> _Work to be completed_
Write out the rows again, swapping every "GUI agent" for "desktop agent" and leaving everything else untouched.

> _Provided information_
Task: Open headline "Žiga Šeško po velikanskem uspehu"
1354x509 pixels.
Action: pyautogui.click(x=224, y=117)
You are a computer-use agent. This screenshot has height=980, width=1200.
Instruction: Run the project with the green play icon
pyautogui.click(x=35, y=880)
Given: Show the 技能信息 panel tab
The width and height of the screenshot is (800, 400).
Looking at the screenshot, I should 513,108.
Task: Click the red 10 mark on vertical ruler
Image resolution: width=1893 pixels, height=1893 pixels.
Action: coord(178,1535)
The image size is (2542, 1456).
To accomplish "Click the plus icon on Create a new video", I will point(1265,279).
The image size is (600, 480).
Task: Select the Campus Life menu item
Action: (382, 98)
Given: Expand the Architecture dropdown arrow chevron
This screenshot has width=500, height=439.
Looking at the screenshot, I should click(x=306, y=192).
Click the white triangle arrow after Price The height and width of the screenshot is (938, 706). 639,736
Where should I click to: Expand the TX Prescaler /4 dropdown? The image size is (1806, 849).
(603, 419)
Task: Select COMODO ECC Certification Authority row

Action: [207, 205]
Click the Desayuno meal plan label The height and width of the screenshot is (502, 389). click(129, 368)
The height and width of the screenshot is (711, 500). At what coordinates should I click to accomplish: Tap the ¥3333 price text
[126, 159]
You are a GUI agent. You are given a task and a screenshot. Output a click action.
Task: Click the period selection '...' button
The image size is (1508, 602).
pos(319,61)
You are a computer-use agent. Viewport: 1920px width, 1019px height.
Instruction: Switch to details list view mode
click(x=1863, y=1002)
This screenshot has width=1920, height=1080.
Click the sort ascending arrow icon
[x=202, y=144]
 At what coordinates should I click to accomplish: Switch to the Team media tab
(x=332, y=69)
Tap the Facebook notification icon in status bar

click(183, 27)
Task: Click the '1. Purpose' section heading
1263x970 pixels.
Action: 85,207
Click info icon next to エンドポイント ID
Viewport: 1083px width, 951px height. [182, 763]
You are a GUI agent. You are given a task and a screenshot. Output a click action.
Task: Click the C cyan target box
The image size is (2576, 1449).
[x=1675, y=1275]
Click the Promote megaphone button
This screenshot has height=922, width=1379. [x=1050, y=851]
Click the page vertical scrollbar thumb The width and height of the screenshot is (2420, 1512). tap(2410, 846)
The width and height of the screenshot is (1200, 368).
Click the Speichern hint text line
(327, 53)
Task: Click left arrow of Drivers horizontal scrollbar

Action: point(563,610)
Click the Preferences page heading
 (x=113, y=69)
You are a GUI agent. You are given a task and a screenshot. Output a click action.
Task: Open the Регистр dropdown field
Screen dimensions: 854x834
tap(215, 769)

> _Complete output_
Task: Open headline "Žiga Šeško po velikanskem uspehu"
1354x509 pixels.
Action: pyautogui.click(x=224, y=117)
You are a computer-use agent. This screenshot has height=980, width=1200.
Instruction: Run the project with the green play icon
pyautogui.click(x=35, y=880)
Given: Show the 技能信息 panel tab
The width and height of the screenshot is (800, 400).
Looking at the screenshot, I should 513,108.
Task: Click the red 10 mark on vertical ruler
Image resolution: width=1893 pixels, height=1893 pixels.
Action: coord(178,1535)
The image size is (2542, 1456).
To accomplish "Click the plus icon on Create a new video", I will point(1265,279).
The image size is (600, 480).
Task: Select the Campus Life menu item
Action: (382, 98)
Given: Expand the Architecture dropdown arrow chevron
This screenshot has width=500, height=439.
Looking at the screenshot, I should click(x=306, y=192).
Click the white triangle arrow after Price The height and width of the screenshot is (938, 706). 639,736
Where should I click to: Expand the TX Prescaler /4 dropdown? The image size is (1806, 849).
(603, 419)
Task: Select COMODO ECC Certification Authority row

Action: [207, 205]
Click the Desayuno meal plan label The height and width of the screenshot is (502, 389). click(129, 368)
The height and width of the screenshot is (711, 500). At what coordinates should I click to accomplish: Tap the ¥3333 price text
[126, 159]
You are a desktop agent. You are given a task and a screenshot. Output a click action.
Task: Click the period selection '...' button
The image size is (1508, 602).
pos(319,61)
You are a computer-use agent. Viewport: 1920px width, 1019px height.
Instruction: Switch to details list view mode
click(x=1863, y=1002)
This screenshot has width=1920, height=1080.
Click the sort ascending arrow icon
[x=202, y=144]
 At what coordinates should I click to accomplish: Switch to the Team media tab
(x=332, y=69)
Tap the Facebook notification icon in status bar

click(183, 27)
Task: Click the '1. Purpose' section heading
1263x970 pixels.
Action: 85,207
Click info icon next to エンドポイント ID
Viewport: 1083px width, 951px height. [182, 763]
You are a desktop agent. You are given a task and a screenshot. Output a click action.
Task: Click the C cyan target box
The image size is (2576, 1449).
[x=1675, y=1275]
Click the Promote megaphone button
This screenshot has height=922, width=1379. [x=1050, y=851]
Click the page vertical scrollbar thumb The width and height of the screenshot is (2420, 1512). tap(2410, 846)
The width and height of the screenshot is (1200, 368).
Click the Speichern hint text line
(327, 53)
Task: Click left arrow of Drivers horizontal scrollbar

Action: point(563,610)
Click the Preferences page heading
 (x=113, y=69)
You are a desktop agent. You are given a task and a screenshot. Output a click action.
Task: Open the Регистр dropdown field
Screen dimensions: 854x834
tap(215, 769)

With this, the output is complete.